So, I've been trying to improve myself daily for over 6 months now. It's going decent but there are a lot of lows. I never had many problems with girls but I am way too awkward in social conversations. I am trying to get out of my comfort zone and trying to talk with strangers on daily basis. I've been hitting the gym daily for 1 year now although not much progression but I love it at the gym.

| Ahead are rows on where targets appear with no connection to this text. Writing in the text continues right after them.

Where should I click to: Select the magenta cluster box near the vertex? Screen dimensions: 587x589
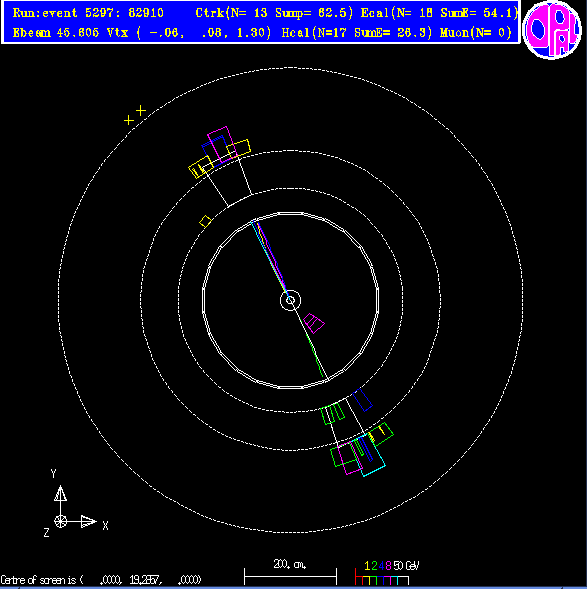pyautogui.click(x=314, y=323)
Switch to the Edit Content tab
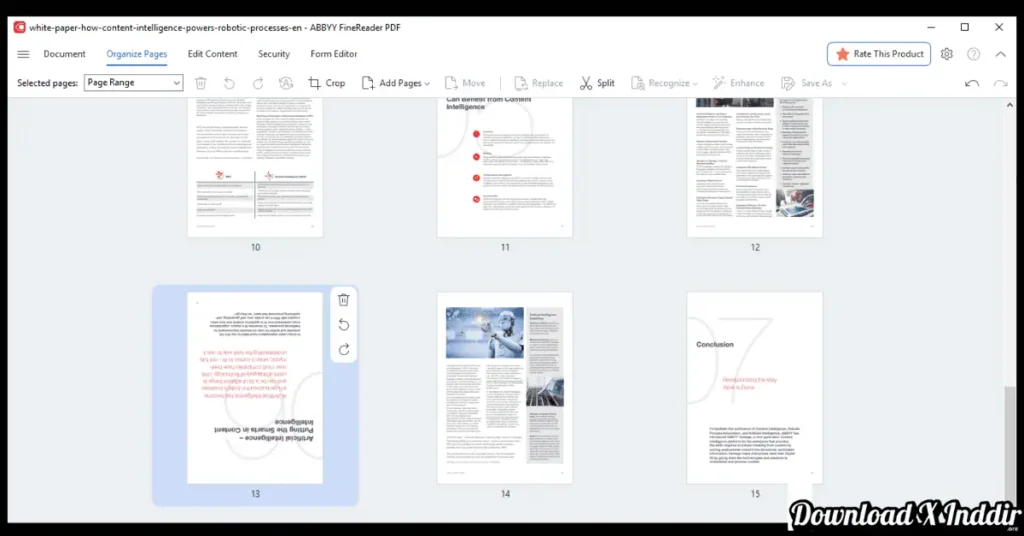The width and height of the screenshot is (1024, 536). [212, 54]
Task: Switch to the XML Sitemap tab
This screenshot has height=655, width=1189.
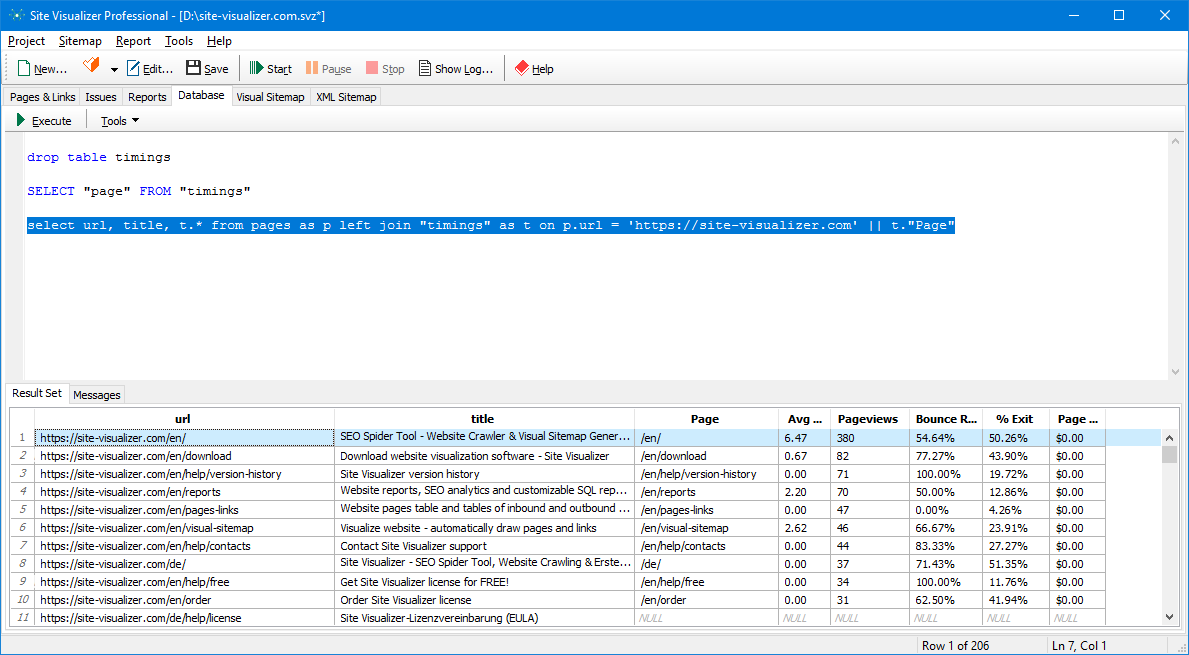Action: point(346,97)
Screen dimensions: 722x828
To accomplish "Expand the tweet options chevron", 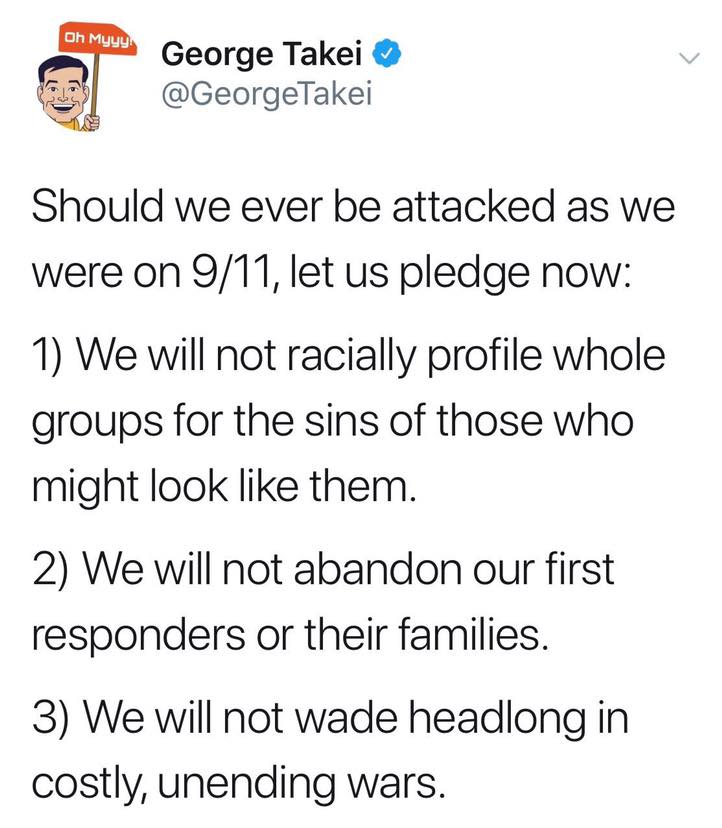I will click(689, 58).
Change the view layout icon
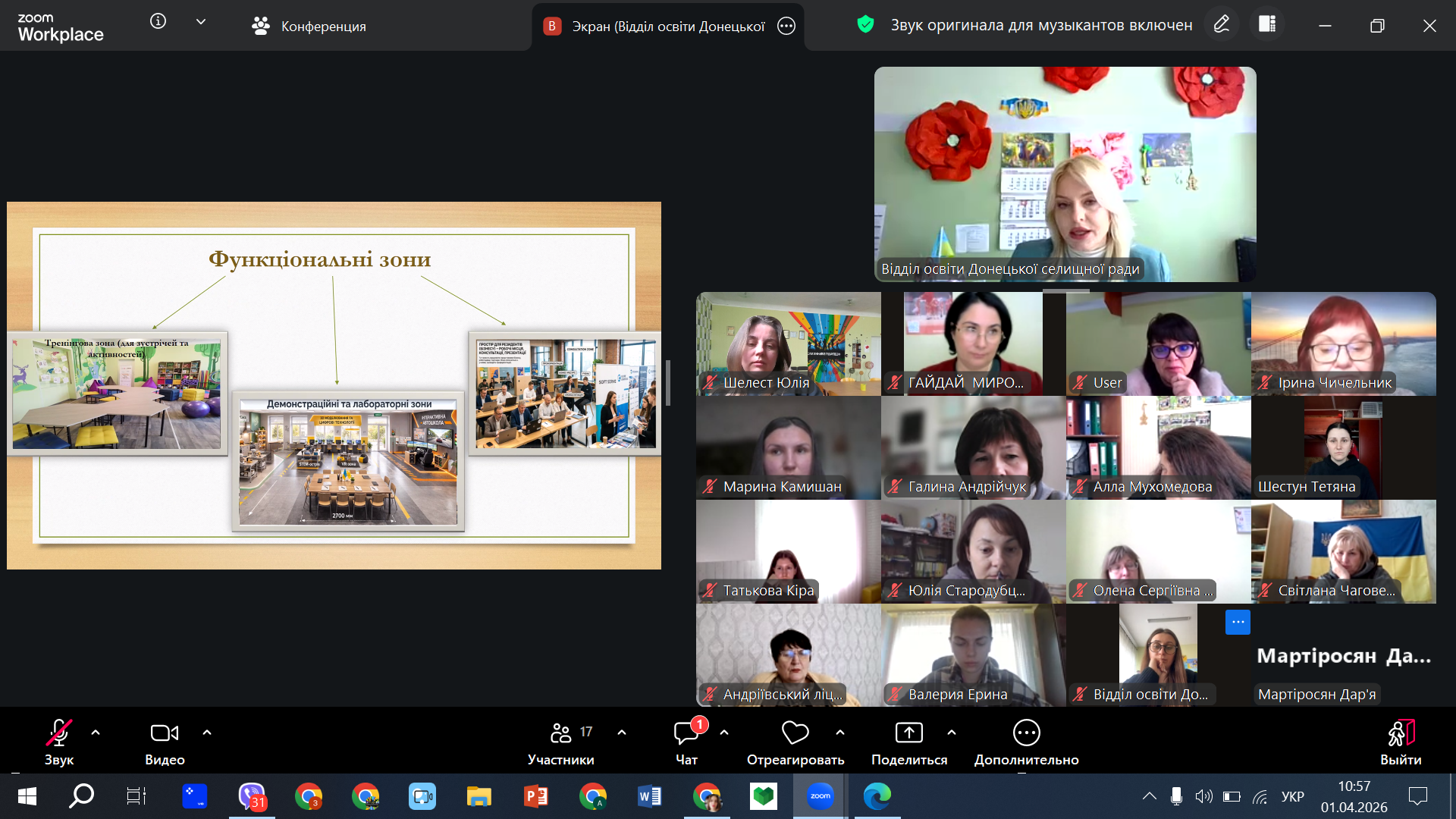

However, I just feel like I am unable to believe that I am going to be successful. I am from a not-so-rich country and from a not-so-rich family. And I know that my making it up the ladder of finance is low but I don't know why I am just unable to do productive things for a prolonged period.

I use YouTube for more than 3 hours and it's fucked up. I have tried so many apps and stuff but I just can't get over it.

I have a toxic family and don't have any friends in the area I live and the school freinds I had, I fought with all of them and now they just see me as someone who they have to despise. I don't really care about having friends though, I have changed like 4 schools. Friends never stay, so why tf should I worry about them.

I just want to better myself but I am unable to reach my full potential. I know if I can just get on the rhythm I will be able to do everything but don't know how.

I'll appreciate your input on this post, anything works as it will give me a much wider perspective.

p.s: the post is long because it's outta my chest. I never have a deep conversation about myself with anyone as I like to keep my problems and stuff to myself but I guess I can share it anonymously on the internet.